We can observe that when only one assertion is selected, the delta-added specification obtains, on average, 30% of rMS while the preserved one obtains 2%. That is, the rMS obtained by the delta specification is, on average, 15 times more effective when only 1 assertion is selected. When 5 assertions are selected, delta-added obtains, on average, 49% of rMS while preserved obtains 12%, i.e., 4.08 times more effective. While delta-added obtains, on average, 56% of rMS when 10 assertions are selected, the preserved specification obtains 18%, i.e., a 3.11 times improvement. Finally, when 20 assertions are selected, the improvement of delta-added over preserved is of 3.26X, since delta-added obtain 62% of rMS and preserved just 19%. Overall, when selecting less than 20 assertions, delta-added obtains 57.5% of rMS, a 3.5 times higher rMS than the preserved assertions (obtaining 16.5% of rMS). The differences between the rMS obtained by the sets of assertions are statistically significant.
To sum up, in this experiment we found that:
Commit-relevant specifications are, on average, 3.5 times more effective in finding commit-relevant mutants than specifications preserved by the change.

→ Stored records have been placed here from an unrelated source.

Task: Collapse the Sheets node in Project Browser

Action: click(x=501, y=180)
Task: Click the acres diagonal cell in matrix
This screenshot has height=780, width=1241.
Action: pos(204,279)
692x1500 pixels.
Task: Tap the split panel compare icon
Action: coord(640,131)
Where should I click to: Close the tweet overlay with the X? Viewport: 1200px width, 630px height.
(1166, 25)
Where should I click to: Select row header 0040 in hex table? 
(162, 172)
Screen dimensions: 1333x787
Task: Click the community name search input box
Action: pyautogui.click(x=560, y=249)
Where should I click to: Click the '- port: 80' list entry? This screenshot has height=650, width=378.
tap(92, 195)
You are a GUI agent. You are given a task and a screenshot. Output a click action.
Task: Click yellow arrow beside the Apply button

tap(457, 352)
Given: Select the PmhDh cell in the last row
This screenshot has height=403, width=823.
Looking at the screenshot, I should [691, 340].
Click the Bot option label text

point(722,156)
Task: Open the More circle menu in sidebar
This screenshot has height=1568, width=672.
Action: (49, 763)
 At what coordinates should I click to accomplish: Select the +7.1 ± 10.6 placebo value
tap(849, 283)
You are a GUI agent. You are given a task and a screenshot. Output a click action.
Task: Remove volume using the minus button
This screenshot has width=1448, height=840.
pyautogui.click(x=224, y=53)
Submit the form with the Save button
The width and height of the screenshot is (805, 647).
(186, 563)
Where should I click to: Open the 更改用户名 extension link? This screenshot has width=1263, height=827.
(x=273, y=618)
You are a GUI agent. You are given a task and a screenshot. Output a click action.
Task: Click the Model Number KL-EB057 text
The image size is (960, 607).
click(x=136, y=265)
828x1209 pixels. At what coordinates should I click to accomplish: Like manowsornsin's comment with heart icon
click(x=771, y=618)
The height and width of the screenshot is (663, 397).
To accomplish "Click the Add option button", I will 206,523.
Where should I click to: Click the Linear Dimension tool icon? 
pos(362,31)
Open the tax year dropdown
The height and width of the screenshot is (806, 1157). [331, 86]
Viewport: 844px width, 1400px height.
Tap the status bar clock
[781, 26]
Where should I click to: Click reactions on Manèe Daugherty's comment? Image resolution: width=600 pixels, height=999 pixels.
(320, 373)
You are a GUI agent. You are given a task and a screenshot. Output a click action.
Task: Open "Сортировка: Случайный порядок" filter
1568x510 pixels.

In our last experiment we perform a simulation where we draw assertions to be analyzed by developers, in order to measure the developer's cost to achieve a given rMS. Essentially, we measure how many assertions are needed (the developer’s cost) to reach the same rMS (effectiveness), when assertions are taken from the pool of added assertions or the delta, compared to when they are taken from the entire set of valid assertions of the post-commit version. More precisely, we run the experiment as follows: we simulate a scenario where the tester selects assertions to kill mutants until it achieves a given rMS. Basically, we study and compare the number of assertions to select from the set of delta-added assertions and the entire set of valid assertions of the post-commits, in order to reach same effectiveness (same rMS). Again, we repeat the experiment 100 times. To perform this experiment, you can execute the following commands:
$ ./run-collections-testing-effort-rq3.sh
$ ./run-lang-testing-effort-rq3.sh
$ ./run-math-testing-effort-rq3.sh
$ ./py_scripts_per_commit/run-effort-statistics.sh
The first three scripts will run the simulation for the collections, lang and math subjects, respectively, while the script run-effort-statistics.sh will summarize the executions and then produce a plot showing the results:
This plot shows the number of assertions selected from each pool, to achieve the same rMS. On average, to reach the same rMS we need to select 32 and 55 assertions from the pools of delta-added and post-commit spec assertions, respectively. This suggests that, if we guide the testing process by all the post-commit valid assertions rather than the commit-relevant ones, the effort (number of selected assertions) is increased by almost 72%, without gaining effectiveness (equivalently, selecting assertions from the commit-relevant pool rather than from the whole set of valid post-commit assertions reduces the effort by 58.2%, to achieve a same rMS). This results suggests that:
Selecting commit-relevant assertions can help in reducing by 58.2% the effort, preserving rMS,
compared to selecting assertions from the pool of valid assertions of the post-commit.